Um die Frage zu beantworten, ob und inwiefern der:dem Bundespräsident:in ein formelles Prüfungsrecht zusteht, d.h., sie:er das Recht hat, die Ausfertigung eines Gesetzes zu verweigern, wenn sie:er der Meinung ist, das es den formalen Anforderungen (sinnvollerweise hinsichtlich Gesetzgebungskompetenz und -verfahren) nicht entspricht, kann auf verschiedene Auslegungsmethoden zurückgegriffen werden.

Historische Auslegung:

So hängt das Prüfungsrecht des:der Bundespräsident:in ganz maßgeblich von der Einordnung als oberstes Verfassungsorgan in der Bundesrepublik Deutschland ab. Unter Rückgriff auf die bereits zu Beginn dieses Kapitels erwähnte geschichtliche Entwicklung lässt sich diese eher verstehen. Nur nochmal kurz zusammengefasst: Der Parlamentarische Rat hatte nach den Erfahrungen der Weimarer Republik die Befugnisse des Präsidenten bewusst beschränkt. Der Reichspräsident, vom Volk auf sieben Jahre gewählt, hatte nach der Weimarer Verfassung eine bedeutende Machtfülle. Er konnte Grundrechte außer Kraft setzen und mit Notverordnungen regieren. Reichspräsident von Hindenburg hat diese Vollmachten in der Endphase der Weimarer Republik in unheilvoller Weise genutzt. Eine solche Macht sollte nach dem Willen der Verfassungsgeber:innen des Grundgesetzes nicht noch einmal in einer Hand liegen. Infolge dessen ist die Stellung des:der Bundespräsident:in vor allem repräsentativer Natur.[25] Daraus wird zum Teil abgeleitet, dass dem:der Bundespräsident:in nicht mal ein formelles Prüfungsrecht zustehen sollte.[26]
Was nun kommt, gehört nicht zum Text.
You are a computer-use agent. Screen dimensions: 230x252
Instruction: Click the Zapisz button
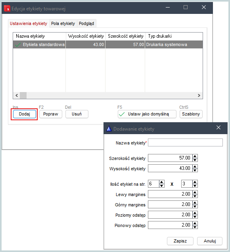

Wortlaut des Grundgesetzes:

Nach dem Wortlaut des Art. 82 I 1 GG ergibt sich, dass die „zustande gekommenen Gesetze [...] vom Bundespräsidenten [...] ausgefertigt“ werden. Der Begriff „Ausfertigung“ ist dabei als Beurkundung zu verstehen. Der:Die Bundespräsident:in unterzeichnet demnach das Gesetz und beurkundet damit, dass der Gesetzestext mit dem vom Bundestag beschlossenen Gesetzesinhalt übereinstimmt. Die Aufgabe des:der Bundespräsident:in bezieht sich dabei auf Parlamentsgesetze (mithin formelle Gesetze). Neben dieser Beurkundung der Authentizität des Gesetzes und für die Argumentation eines formellen Prüfungsrechts spricht aber vor allem die Tatsache, dass Art. 82 I 1 GG an die Vorgaben in Art. 78 GG („Ein vom Bundestage beschlossenes Gesetz kommt zustande...“) anknüpft. Dieser Artikel beschäftigt sich wiederum mit dem Zustandekommen von formellen Gesetzen und nimmt Bezug auf das Verfahren im Bundestag unter der Beteiligung des Bundesrates. Laut h.M. steht der:dem Bundespräsident:in also zumindest ein Prüfungsrecht in Bezug auf die Gesetzgebungskompetenz und das Gesetzgebungsverfahren zu.[27]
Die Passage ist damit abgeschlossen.